A due settimane circa dello scoppio dello scandalo relativo alla frode della Punjab National Bank, il sistema finanziario dell’India inizia a sentire i primi contraccolpi e il paese si trova ora stretto in una morsa del credito, con i grandi gruppi stranieri sempre meno disposti a concedere garanzie al settore bancario del secondo paese più popoloso al mondo.
Gli istituti di credito stranieri sono sempre più riluttanti ad accettare garanzie delle loro controparti locali, rileva in un articolo Bloomberg, dove si precisa: “Citigroup, Deutsche Bank, Standard Chartered e HSBC hanno ridotto l’esposizione verso le operazioni utilizzate dalle società più piccole per accedere ai finanziamenti in dollari a breve termine”.
Lo hanno riferito all’agenzia di stampa americana fonti a conoscenza dei fatti, le quali hanno anche specificato che “proprio perché sono aumentati gli interrogativi sull’affidabilità creditizia delle banche statali indiane, i tassi sono aumentati fino a 0,5 punti percentuali per alcuni tipi di finanziamento”, alimentando una situazione di cosiddetto credit crunch.

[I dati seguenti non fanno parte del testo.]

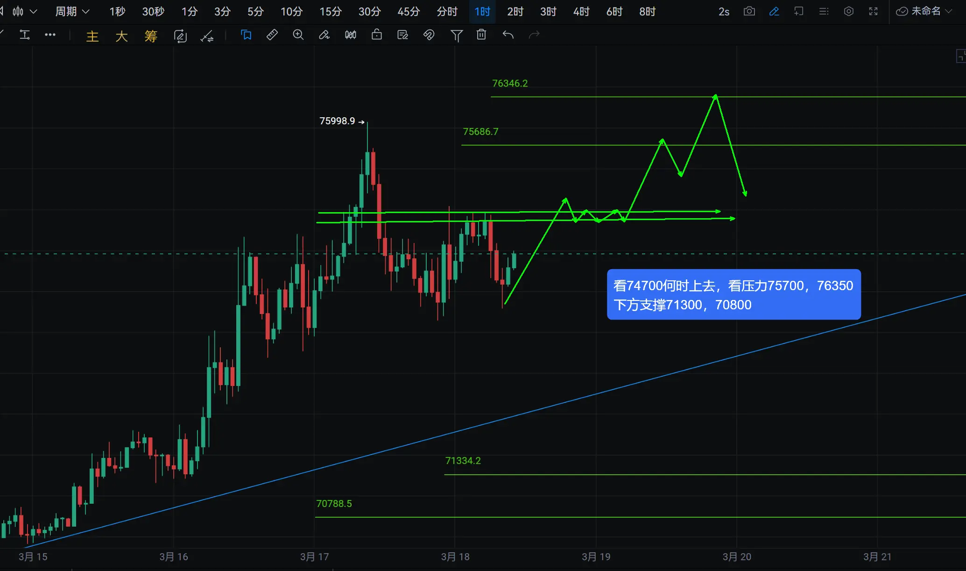Toggle the 主 indicator button

(92, 36)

I problemi in India sono iniziati lo scorso 10 febbraio, quando la Punjab National Bank (PNB) ha denunciato in una comunicazione alla Borsa e alla polizia di aver scoperto transazioni fraudolente equivalenti a 1,77 miliardi di dollari realizzate con l’emissione di Lettere di credito (LoU) irrevocabili e garantite da parte di una sua filiale (‘mid-corporate branch‘) di Mumbai a favore di imprese facenti riferimento al gioielliere miliardario indiano Nirav Modi e a suoi soci.
Nel documento diffuso dalla PNB, che è la seconda banca pubblica per importanza in India, si precisa che “le transazioni non autorizzate” sono state eseguite da personale che è riuscito a eludere il sistema centrale di controllo interno, permettendo la presentazione per l’incasso delle Lettere di credito anche a filiali all’estero di altre banche indiane, quali la Allahabad Bank, la Axis Bank e la Union Bank of India.